I have been trying to deploy my Question Answering model on St Cloud.
As per steps, I pushed the local model contents to github with my folder name as ‘roberta-base’ which has the .bin model and json.config files.

It runs fine on my local machine but on streamlit it throws error during inference.
Repo: Ayush1702/ESG-Question-Answering (github.com)

@st.cache(allow_output_mutation=True)
def question_answering():
    model_name = "/app/question-answering/roberta-base/"
    model = AutoModelForQuestionAnswering.from_pretrained(model_name)
    return model

if st.button('Submit'):
    context_input = st.session_state.context
    question_input = st.session_state.question_default
    with st.spinner('Loading Model'):
        my_model = question_answering()
    tokenizer_path = "/app/question-answering/roberta-base/"
    tokenizer = AutoTokenizer.from_pretrained(tokenizer_path)
    question_answerer = pipeline("question-answering", model=my_model, tokenizer=tokenizer)
    result = question_answerer(question=question_input, context=context_input)
    st.write(HTML_WRAPPER.format(result['answer']), unsafe_allow_html=True)

>>> OSError: It looks like the config file at '/app/question-answering/roberta-base/config.json' is not a valid JSON file.

Hi @Ayush :wave:

Could you please link to your GitHub repo so we can help debug?

1 Like

Here

I’d firstly suggest using relative references instead of passing a GitHub URL as a file path.
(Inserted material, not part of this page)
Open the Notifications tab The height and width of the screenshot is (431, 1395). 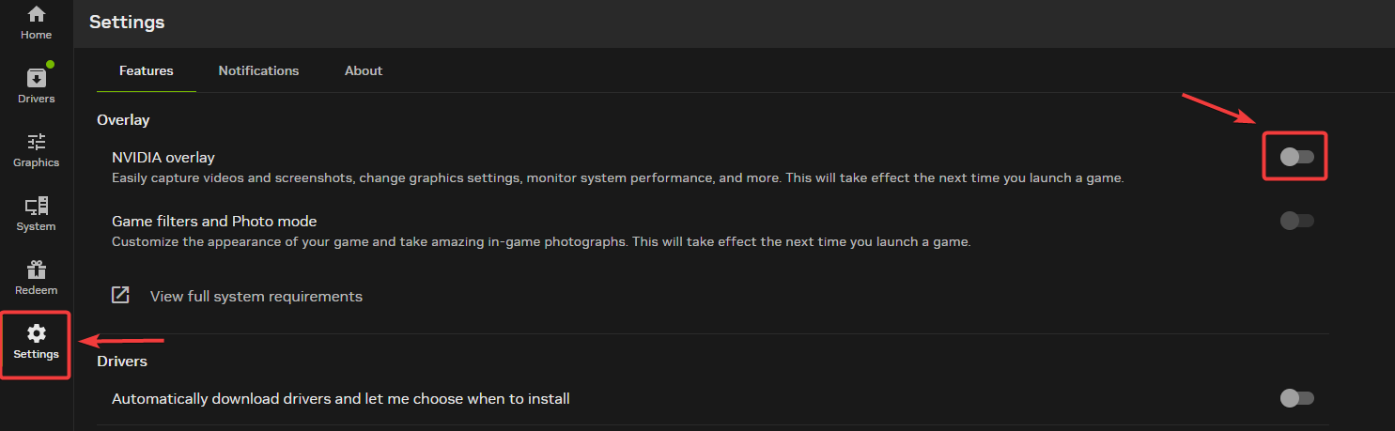point(258,70)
URLs are not valid file paths.

Before

model_name = "https://github.com/Ayush1702/ESG-Question-Answering/blob/main/roberta-base/"
tokenizer_path = "/app/esg-question-answering/roberta-base/"

After

model_name = "roberta-base/"
tokenizer_path = "roberta-base/"

Next, you likely need to fix your config.json file. Specifically, the value of _name_or_path key, whose current (and possibly incorrect) value is https://github.com/Ayush1702/ESG-Question-Answering/blob/main/roberta-base/.

If after the above changes, you’re still running into the error, it may be an issue with Git LFS as described here:

In that case, you would have to store your model elsewhere (e.g. Dropbox, AWS, GCP) and download and cache it from your app.

Modified Paths yet no change, config file is fine too
Git LFS is not an issue, it is <1GB limit as model size is ~500MB

I’m not sure what else to troubleshoot, Can you please check by cloning?

I’ve raised this issue with our team. It may or may not be an issue with Git LFS, we’re not certain :confused:

1 Like

Hi Snehan,

Any luck?
Can you try checking with Python 3.7, I’m unable to change python version from settings.

The Python version is likely not an issue. To change Python versions, you will have to delete the app, and select the appropriate Python version from the Advanced settings modal before you re-deploy your app:

We still don’t have an update on the GitLFS issue.